An HDF5 group is a container inside an HDF5 file that holds datasets and other groups. It plays the role that a directory plays in a Linux filesystem — a way to organize the contents hierarchically.

Every HDF5 file has a root group, written /, which contains everything else. Subgroups are created with h5py’s create_group method, and they accept path-like names with / separators:

with h5py.File('./hdf5_groups.h5', 'w') as hdf:
    G1  = hdf.create_group('/Group1')
    G1.create_dataset('dataset1', data=matrix_1)
    G21 = hdf.create_group('Group2/Friends')   # creates both Group2 and Friends
    G21.create_dataset('dataset3', data=matrix_3)
    G22 = hdf.create_group('Group2/Office')
    G22.create_dataset('dataset4', data=matrix_4)
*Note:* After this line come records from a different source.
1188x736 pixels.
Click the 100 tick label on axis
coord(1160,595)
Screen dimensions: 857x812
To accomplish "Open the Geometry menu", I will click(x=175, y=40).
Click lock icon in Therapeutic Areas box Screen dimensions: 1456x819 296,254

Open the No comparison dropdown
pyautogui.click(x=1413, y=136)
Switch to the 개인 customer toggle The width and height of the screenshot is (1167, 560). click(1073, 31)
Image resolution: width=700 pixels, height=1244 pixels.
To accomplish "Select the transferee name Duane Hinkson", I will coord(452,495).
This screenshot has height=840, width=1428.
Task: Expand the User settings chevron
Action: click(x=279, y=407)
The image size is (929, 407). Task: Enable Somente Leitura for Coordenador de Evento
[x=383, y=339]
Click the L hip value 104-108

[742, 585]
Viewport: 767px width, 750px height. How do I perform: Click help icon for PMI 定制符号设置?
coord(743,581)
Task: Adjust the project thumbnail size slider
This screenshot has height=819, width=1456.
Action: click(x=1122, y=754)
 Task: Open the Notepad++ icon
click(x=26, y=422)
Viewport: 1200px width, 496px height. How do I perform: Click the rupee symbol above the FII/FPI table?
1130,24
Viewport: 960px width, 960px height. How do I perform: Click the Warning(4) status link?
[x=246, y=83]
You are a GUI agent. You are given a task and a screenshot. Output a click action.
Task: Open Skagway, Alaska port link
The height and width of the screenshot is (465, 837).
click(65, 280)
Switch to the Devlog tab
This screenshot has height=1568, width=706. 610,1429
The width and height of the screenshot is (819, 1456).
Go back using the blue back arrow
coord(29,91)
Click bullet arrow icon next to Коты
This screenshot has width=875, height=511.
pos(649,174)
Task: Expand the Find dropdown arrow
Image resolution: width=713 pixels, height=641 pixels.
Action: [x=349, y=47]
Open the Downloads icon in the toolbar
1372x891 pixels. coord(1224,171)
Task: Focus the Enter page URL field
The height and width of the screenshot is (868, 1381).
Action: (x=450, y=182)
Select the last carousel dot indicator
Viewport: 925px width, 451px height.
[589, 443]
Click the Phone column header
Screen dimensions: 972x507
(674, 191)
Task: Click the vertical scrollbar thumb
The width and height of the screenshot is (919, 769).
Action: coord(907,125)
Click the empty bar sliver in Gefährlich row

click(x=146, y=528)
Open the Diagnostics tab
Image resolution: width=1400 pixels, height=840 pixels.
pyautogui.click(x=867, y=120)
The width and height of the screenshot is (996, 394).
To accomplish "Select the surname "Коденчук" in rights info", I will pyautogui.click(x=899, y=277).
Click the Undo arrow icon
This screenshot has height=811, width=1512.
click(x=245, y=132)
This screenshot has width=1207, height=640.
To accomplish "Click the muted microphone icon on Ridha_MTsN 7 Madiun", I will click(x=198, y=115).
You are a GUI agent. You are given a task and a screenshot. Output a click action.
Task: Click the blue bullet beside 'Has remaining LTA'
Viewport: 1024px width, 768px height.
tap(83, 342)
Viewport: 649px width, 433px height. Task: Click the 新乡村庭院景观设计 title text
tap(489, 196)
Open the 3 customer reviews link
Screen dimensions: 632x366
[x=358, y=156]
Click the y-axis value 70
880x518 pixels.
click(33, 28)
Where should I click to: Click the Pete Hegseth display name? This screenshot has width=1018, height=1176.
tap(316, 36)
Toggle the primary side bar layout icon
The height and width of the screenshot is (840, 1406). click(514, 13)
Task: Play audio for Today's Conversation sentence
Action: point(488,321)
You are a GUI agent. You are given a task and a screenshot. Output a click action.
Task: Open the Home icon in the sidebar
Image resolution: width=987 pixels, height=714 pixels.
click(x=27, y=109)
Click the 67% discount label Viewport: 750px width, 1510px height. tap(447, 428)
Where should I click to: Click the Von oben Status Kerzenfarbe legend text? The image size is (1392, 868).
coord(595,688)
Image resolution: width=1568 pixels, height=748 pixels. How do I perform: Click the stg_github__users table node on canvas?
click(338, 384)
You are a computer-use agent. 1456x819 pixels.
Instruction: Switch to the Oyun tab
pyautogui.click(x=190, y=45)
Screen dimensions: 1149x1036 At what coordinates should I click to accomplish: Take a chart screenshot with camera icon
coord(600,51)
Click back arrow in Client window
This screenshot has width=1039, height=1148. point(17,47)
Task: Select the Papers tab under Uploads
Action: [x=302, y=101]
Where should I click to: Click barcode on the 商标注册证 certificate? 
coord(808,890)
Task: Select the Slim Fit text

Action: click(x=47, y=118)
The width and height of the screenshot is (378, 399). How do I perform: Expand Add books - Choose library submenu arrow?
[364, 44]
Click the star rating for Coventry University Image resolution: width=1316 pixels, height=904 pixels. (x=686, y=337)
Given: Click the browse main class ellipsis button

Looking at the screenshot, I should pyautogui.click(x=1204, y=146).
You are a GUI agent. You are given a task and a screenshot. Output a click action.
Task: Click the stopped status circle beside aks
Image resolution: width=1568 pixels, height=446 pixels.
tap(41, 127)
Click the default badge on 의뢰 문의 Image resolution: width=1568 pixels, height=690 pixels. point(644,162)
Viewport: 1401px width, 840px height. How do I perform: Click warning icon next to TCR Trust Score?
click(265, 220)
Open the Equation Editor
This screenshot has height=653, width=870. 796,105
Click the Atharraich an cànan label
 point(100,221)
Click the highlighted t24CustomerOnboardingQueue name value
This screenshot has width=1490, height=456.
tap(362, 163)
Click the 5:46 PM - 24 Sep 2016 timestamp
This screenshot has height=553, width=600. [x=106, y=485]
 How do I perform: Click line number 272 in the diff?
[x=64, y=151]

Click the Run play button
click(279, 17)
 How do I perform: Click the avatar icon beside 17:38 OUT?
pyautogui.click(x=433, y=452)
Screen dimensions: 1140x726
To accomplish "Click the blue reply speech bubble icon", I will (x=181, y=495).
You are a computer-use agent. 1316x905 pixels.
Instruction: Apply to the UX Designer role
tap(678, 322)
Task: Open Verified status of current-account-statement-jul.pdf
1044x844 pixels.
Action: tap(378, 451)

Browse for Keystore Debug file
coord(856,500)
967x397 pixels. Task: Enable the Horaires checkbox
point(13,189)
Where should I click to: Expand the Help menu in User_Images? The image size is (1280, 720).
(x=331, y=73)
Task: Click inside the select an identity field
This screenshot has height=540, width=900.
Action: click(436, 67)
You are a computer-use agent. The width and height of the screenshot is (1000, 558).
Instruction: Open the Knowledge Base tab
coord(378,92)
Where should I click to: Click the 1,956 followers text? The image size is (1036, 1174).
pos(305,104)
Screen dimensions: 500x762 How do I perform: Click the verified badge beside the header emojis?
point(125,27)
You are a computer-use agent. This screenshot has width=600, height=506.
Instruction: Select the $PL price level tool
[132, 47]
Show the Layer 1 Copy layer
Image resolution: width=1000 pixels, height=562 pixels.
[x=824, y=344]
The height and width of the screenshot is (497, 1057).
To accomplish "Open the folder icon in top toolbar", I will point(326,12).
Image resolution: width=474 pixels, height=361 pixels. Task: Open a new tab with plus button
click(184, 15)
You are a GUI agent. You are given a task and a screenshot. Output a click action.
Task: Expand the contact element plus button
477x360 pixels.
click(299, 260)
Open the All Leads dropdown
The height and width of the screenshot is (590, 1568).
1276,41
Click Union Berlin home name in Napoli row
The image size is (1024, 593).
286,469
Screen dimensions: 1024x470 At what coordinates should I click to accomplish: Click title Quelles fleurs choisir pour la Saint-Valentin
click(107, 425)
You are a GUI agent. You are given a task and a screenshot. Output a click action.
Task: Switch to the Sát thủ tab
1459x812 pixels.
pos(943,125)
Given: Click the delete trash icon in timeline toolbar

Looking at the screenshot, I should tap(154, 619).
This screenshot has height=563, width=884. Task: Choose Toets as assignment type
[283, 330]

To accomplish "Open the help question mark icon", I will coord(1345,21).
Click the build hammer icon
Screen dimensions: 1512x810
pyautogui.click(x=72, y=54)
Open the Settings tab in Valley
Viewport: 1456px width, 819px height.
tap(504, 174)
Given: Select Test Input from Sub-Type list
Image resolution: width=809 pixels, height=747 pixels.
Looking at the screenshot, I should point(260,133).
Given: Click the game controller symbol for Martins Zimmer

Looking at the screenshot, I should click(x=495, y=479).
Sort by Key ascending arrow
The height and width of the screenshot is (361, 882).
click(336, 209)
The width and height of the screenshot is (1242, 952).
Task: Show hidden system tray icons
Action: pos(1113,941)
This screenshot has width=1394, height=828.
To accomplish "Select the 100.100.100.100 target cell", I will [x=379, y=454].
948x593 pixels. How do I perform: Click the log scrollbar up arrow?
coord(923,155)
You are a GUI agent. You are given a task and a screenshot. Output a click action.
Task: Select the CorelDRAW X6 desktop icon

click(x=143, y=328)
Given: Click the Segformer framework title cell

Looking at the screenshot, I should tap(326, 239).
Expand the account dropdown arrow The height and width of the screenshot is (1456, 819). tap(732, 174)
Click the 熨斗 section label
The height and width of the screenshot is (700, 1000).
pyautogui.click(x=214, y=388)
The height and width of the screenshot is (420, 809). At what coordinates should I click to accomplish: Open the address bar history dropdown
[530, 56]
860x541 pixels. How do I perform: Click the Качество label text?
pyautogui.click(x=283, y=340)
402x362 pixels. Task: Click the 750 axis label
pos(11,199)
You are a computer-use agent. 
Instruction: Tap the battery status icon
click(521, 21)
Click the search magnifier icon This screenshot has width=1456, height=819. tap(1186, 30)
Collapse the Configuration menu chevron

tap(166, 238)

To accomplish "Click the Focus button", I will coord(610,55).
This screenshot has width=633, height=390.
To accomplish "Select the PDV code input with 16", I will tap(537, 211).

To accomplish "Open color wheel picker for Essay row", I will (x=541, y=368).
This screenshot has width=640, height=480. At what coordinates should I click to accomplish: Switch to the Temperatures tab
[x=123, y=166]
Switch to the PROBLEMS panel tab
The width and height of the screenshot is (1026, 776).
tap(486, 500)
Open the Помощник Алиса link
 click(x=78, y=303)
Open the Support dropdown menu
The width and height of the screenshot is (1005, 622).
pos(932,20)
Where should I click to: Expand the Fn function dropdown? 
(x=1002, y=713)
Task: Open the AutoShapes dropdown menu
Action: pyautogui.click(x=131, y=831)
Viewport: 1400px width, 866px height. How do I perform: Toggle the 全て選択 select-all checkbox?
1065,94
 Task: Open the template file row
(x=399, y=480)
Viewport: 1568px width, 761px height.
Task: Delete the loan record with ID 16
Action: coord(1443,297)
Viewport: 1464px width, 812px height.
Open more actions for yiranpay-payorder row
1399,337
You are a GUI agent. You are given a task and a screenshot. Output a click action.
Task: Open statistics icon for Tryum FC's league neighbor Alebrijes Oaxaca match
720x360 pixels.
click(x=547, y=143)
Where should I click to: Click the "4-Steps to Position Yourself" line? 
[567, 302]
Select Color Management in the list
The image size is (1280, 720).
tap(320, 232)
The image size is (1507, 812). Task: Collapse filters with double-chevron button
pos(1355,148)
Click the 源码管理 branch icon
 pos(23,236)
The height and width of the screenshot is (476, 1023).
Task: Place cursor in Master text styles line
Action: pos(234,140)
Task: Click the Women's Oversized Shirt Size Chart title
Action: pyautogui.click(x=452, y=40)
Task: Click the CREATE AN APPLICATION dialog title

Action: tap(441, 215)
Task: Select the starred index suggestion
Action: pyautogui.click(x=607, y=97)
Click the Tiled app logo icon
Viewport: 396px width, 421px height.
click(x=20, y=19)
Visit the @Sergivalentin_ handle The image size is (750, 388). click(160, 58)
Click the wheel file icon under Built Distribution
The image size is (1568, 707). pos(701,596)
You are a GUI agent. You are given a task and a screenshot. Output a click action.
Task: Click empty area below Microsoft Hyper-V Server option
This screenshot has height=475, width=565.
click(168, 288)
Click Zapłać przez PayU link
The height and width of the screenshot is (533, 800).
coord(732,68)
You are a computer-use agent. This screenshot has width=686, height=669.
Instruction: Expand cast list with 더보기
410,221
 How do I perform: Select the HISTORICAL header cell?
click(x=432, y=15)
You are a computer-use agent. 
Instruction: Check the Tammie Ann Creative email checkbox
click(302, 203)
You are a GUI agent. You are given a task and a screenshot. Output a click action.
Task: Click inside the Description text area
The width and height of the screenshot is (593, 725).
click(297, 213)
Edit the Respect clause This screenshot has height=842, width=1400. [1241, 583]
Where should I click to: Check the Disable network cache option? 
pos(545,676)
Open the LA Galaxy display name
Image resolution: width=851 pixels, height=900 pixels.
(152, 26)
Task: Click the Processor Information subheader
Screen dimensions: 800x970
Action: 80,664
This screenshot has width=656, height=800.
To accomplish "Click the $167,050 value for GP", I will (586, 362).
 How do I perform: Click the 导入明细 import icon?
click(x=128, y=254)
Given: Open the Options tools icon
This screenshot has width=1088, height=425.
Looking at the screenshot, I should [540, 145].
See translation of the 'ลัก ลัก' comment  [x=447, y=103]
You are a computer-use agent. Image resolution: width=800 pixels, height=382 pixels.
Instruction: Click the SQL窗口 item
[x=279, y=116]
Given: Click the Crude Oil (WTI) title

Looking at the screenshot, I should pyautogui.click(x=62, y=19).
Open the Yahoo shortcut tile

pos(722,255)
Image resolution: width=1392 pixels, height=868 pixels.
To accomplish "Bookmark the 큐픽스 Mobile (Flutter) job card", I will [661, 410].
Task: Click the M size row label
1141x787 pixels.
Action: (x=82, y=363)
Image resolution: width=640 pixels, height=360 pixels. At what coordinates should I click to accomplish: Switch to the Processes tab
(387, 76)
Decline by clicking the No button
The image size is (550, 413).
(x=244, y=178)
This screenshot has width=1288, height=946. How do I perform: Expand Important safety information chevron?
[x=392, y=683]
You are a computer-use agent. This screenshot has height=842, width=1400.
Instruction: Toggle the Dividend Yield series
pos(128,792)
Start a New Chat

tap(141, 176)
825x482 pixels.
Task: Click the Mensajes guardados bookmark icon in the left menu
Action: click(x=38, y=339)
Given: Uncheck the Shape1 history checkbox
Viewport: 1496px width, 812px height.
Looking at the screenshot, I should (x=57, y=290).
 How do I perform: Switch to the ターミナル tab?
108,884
A path like 'Group2/Friends' says: create Group2 if it doesn’t already exist, then create Friends inside it. Datasets with the same name can coexist as long as they’re in different groups — Group1/dataset4 and Group2/Office/dataset4 are different objects, just as /home/Alice/notes.txt and /home/Bob/notes.txt are different files on Linux.

Two equivalent reading styles:

G1 = hdf.get('/Group1')           # step into the group
d1 = G1.get('dataset1')
d1_prime = hdf.get('Group1/dataset1')   # or address directly by full path

Stepping in is cleaner when reading several datasets from the same group; full paths are cleaner when reading just one dataset and the path is known. The two styles compose freely.